Feirão 2015

Este ano calhou assim. E há 11 anos que assim não era. Contingências da vida e do trabalho. Estou em Feirão, aquela que considero a minha terra. Diz-se por aqui que os Lisboa são os mais tristes porque não têm terra. Eu nasci em Lisboa mas o meu coração nasceu em Feirão. Aqui cresci, aqui tenho uma história de vida, aqui estou na minha terra que me dá paz.
Vir a Feirão, é fazer a experiência do regressar às origens. Como um filho que foi adoptado, que ama muito a mãe que o adoptou mas que sente o coração a bater mais forte quando está perto da mãe biológica. O meu coração bate mais forte quando saio da auto-estrada e entro na serra onde construíram Feirão. Abrir janelas e deixar entrar o ar. Aqui ainda é puro. Puro e fresco. Primeiro o cheio a giestas, que já deixaram cair a flor e começa a secar a semente. Depois, chegar ao Alto de Gosende, ver se tudo está no sítio. Sim, tudo está no sítio. Cotelo à esquerda e Feirão á direita. Abrir bem os pulmões, sentir o cheiro do feno, ainda verde, tão diferente dos odores de Agosto.
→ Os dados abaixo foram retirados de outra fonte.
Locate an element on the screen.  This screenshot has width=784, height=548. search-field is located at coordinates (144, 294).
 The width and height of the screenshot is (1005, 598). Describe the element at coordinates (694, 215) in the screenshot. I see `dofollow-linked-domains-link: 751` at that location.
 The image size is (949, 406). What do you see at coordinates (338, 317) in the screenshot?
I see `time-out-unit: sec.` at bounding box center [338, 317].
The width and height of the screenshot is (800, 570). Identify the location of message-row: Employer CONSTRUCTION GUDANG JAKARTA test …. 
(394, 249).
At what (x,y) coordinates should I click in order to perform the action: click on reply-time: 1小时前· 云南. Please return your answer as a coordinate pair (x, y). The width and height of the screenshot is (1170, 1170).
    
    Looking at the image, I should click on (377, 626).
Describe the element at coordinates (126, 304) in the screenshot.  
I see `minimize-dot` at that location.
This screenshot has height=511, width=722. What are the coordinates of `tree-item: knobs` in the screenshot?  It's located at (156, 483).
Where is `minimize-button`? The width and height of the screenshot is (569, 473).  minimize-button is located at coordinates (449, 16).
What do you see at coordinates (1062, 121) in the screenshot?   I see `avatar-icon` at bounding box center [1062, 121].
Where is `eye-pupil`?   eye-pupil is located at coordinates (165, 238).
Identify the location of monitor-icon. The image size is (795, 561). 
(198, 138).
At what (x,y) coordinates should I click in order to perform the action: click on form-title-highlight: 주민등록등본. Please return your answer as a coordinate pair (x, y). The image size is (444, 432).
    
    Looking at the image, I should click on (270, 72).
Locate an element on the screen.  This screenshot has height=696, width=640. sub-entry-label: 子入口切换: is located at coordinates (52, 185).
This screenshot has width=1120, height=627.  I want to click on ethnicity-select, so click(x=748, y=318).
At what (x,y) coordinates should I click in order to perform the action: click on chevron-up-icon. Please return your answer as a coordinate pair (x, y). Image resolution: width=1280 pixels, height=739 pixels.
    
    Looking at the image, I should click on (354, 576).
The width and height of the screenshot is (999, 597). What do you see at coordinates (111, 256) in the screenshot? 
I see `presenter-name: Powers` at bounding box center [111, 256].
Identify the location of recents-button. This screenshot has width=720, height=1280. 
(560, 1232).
E dobrar as curvas apertadas de Feirão. O Cabo das Tormentas, para alguns. Tem técnica, claro está. O meu tio ensinou-ma o ano passado, o primeiro em que trouxe carro: Começa ao pé da fonte Seara. Aí reduz-se a mudança, e depois é ir subindo, devagar, fazendo bem a primeira curva, sempre do lado de fora, e depois a outra. É simples e, para muitos, faz-se com uma perna as costas. Para mim é mais difícil, não sei se algum trauma terá, mas a verdade é que aquela curva ia sendo, quando era criança, a curva da (minha) morte. Talvez conte este ano este retalho da minha vida.
E chegar a casa. Abrir portas, que entre o ar, ir arrumando as coisas. Reparei que um pássaro fez ninho no telheiro da casa. Aproveitou a nossa ausência. Já cá não está, nem pais nem filhos, ficou o ninho. Não me encontro com ninguém, a não ser à tarde, com a minha vizinha. Entre para dentro, senhor padre, dê cá dois beijinhos, como é que está tudo, está tudo bem, a mãe quando vem? O meu irmão e as minhas sobrinhas, os meus tios e a minha prima. Depois dessas perguntas, actualização de dados: quem morreu, quem nasceu e quem anda doente. A doença daqui é o cancro. Sempre assim foi, já de antigamente: ou se morria de velho ou de coisa má. Só que não se sabiam os nomes nem se iam aos médicos: via-se a criatura emagrecer, comentava-se que tem um mal ruim, ia definhando até ao dia que a morte a levasse; que Deus lhe perdoe, a terra lhe seja leve e fique lá muitos anos sem nós, era o que se dizia, e pouco mais há a dizer..
Mas voltando à manhã, que esta foi conversa da tarde, subir ao primeiro andar, vir à varanda e ver o Penedo Gordo. Aqui sim, digo que cheguei. Dizer que está tudo igual não é verdade. Só as pedras é que não mudam. O resto muda tudo: partes queimadas, árvores que cresceram e outras foram cortadas, lameiras com feno… nada é igual. Os castanheiros esses sim, cada vez maiores e sempre verdinhos. Já têm ouriço mas daqui até ter castanha… Este ano parece que tudo vem mais cedo, foi o que me disse a minha vizinha.
Em Julho Feirão é mais calmo: os que cá vivem todo o ano estão grande parte do dia nos campos. Vêm a casa comer e dar de comer, e à noite para cear e descansar. Os de fora são poucos. Agosto continua a ser o grande mês das férias.
Hoje celebro ao fim do dia e assim será, uns dias de manhã outros à tarde, para que o nosso coração esteja em Deus e sejamos úteis a quem de nós precisa.
E assim começa Feirão 2015. Com calma, descanso e trabalho.